According to a Maasai elder, the family or lineage is the context within which education of children begins. The training of young children is called naisuni enkeraiyo or olkuok loi Maasai. It involves training the young to acquire skills that will accompany them throughout life, including in marriage.
According to a Maasai pastor interviewed in Ngong, “when a son is ready to get married he asks for his father's permission. He has to make a solemn declaration indicating that he is a man capable of sustaining his own family". This is necessary because a failed marriage reflects badly on the lineage. And a father bears a heavy responsibility for such
a failed marriage because it is proof that he did not educate his son well enough to run a family.
4.7.0 Age-Set (olporo) as Lineage
The type of lineage described in Section 4.7 is based on blood relations between individuals and is called kinship. It takes into account relationships in both a narrow and a broad sense. We have seen that among the Maasai, parents and their children are a special group in this kind of lineage concept.
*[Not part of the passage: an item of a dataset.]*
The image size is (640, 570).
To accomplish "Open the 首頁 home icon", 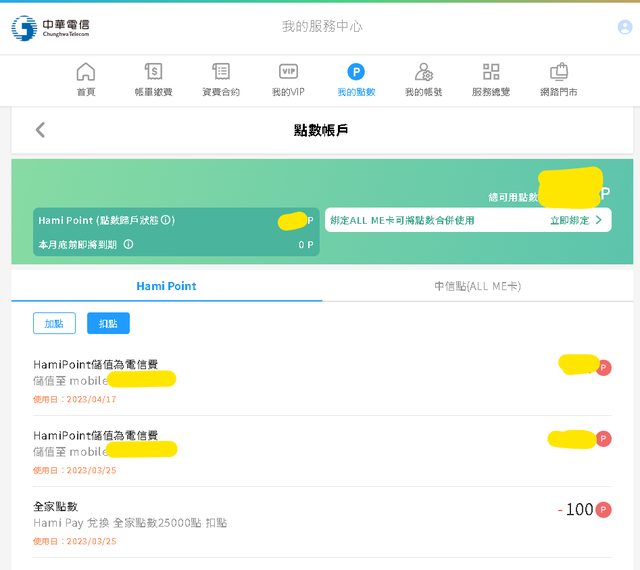I will [x=86, y=80].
However, among the Maasai, there is another social grouping or organization called age-set that could be likened to the operations of a lineage, though it is made up of people who are not necessarily blood relations and only operates among male members of the Maasai community. It has been noted earlier that among the Maasai, a wife automatically becomes a member of the lineage of her husband and likewise a member of his age-set. The age-set has the responsibility of taking care of her in case the husband dies. She is not supposed to remarry but remains under the care of her husband’s family.
The age-set is made up of those who are of approximately the same biological age and who were circumcised together. They are seen as a family unit. Elders appointed one of them, a most promising one, to act as a spiritual and ritual leader of the group. He is the one who takes up the role similar to that of a father in a Maasai family. Just as in a family set-up, age-set members have a set of norms that guide their behaviour. For instance, a girl must not marry a man of her father's age group since it suggests
incest, even though they are not genetically related. Such a man is regarded as her father. Similarly, a man must not marry a widow or a divorcee whose husband is of his father's age group, for she would be considered his mother, regardless of age.
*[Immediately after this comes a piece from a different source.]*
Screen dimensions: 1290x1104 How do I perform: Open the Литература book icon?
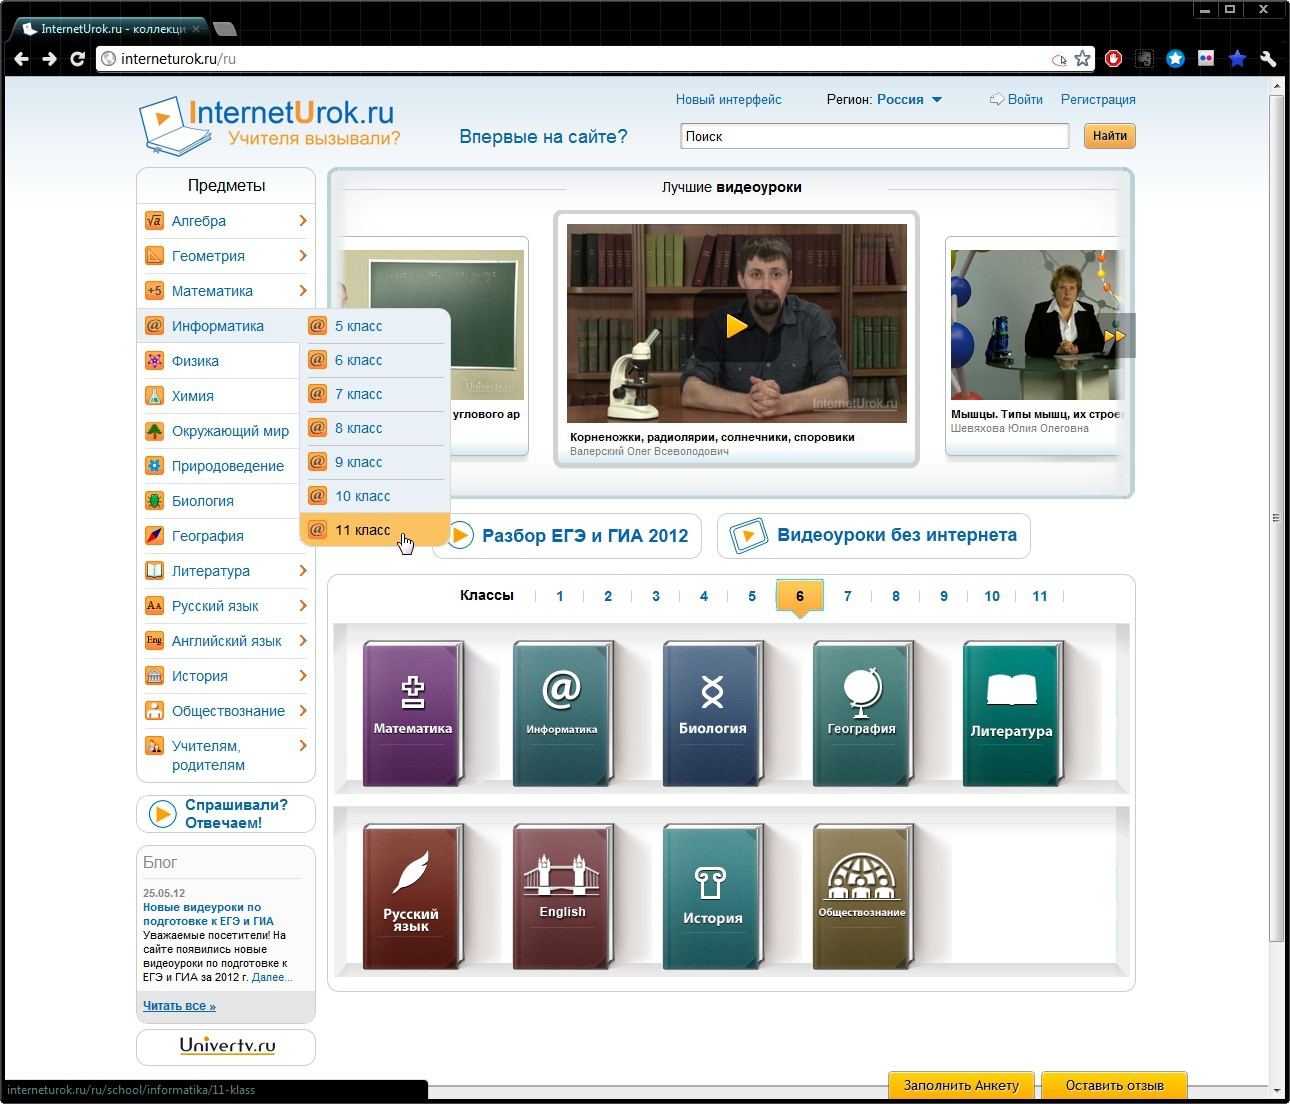1011,712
Those who belong to the same age-set share identity through rituals they undergo in the Maasai community. They keep close ties most of their life and regard one another as brothers. This relationship is bestowed on the individual by initiation. It is a relationship which, as Magesa (1997, 101) argues, “underlines the realization that within the social organization an individual is required to show special loyalty to certain personal or group-relations as a way of strengthening the whole society” (p. 101; cf. Spencer 2003, 15-35).
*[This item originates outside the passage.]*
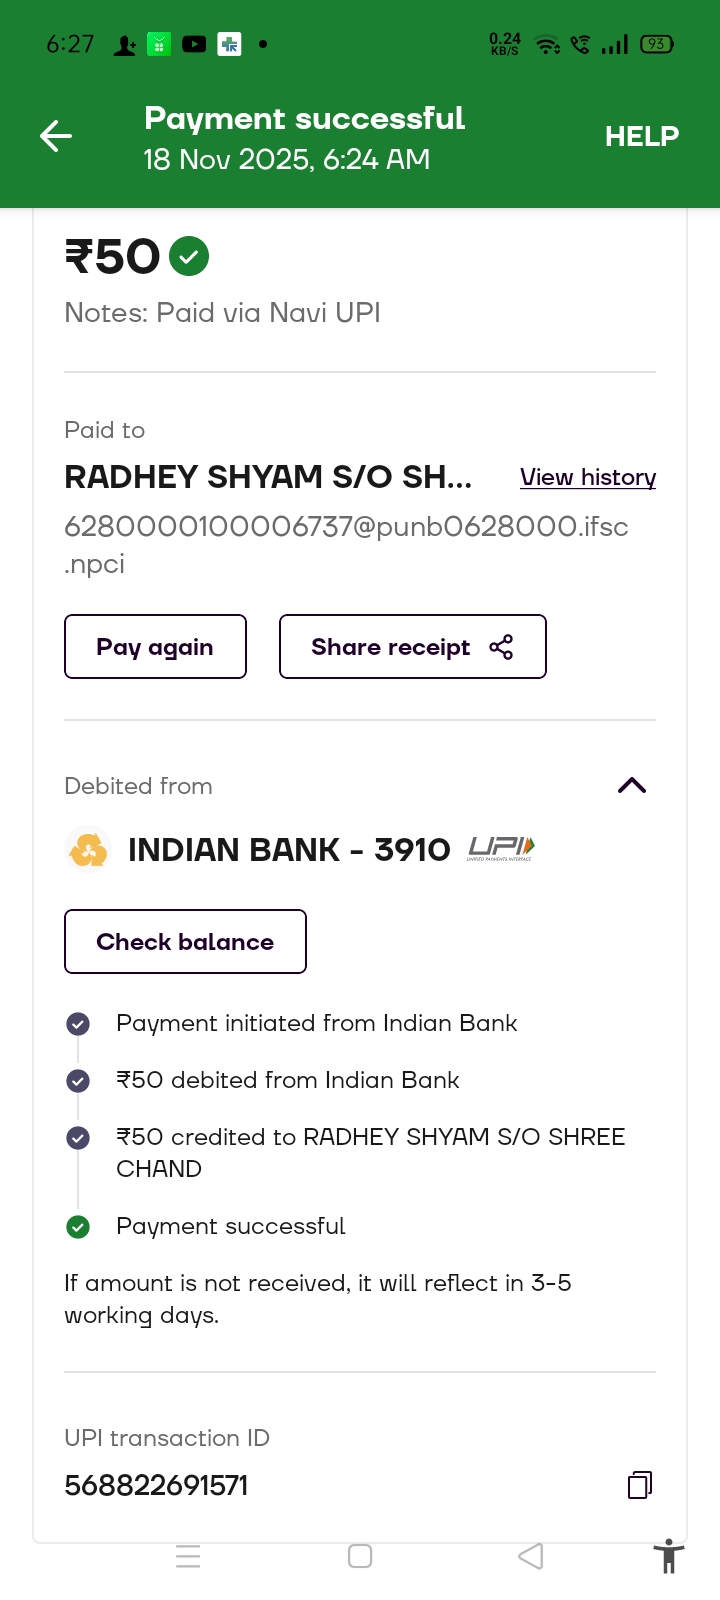Tap the UPI logo beside bank name
Viewport: 720px width, 1600px height.
501,850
4.7.1 The role of Lineage in Marriage
The respondents outlined three important roles of Maasai lineage in marriage. The three roles were, the selection of the partner through investigation of family background, advising the partners on matters of marriage and facilitating the engagement process. Leading among the roles in terms of the number of responses is investigation of the character of a partner and his or her family background, 91/163 responses. This is because the success of a marriage depends on the character of those getting into marriage as well as the support of the respective families they come from. On the other hand, 48/163 (29%), of the respondents stated that the community plays the role of advising the partners while 24/163, (14%), indicated that they facilitate the engagement process.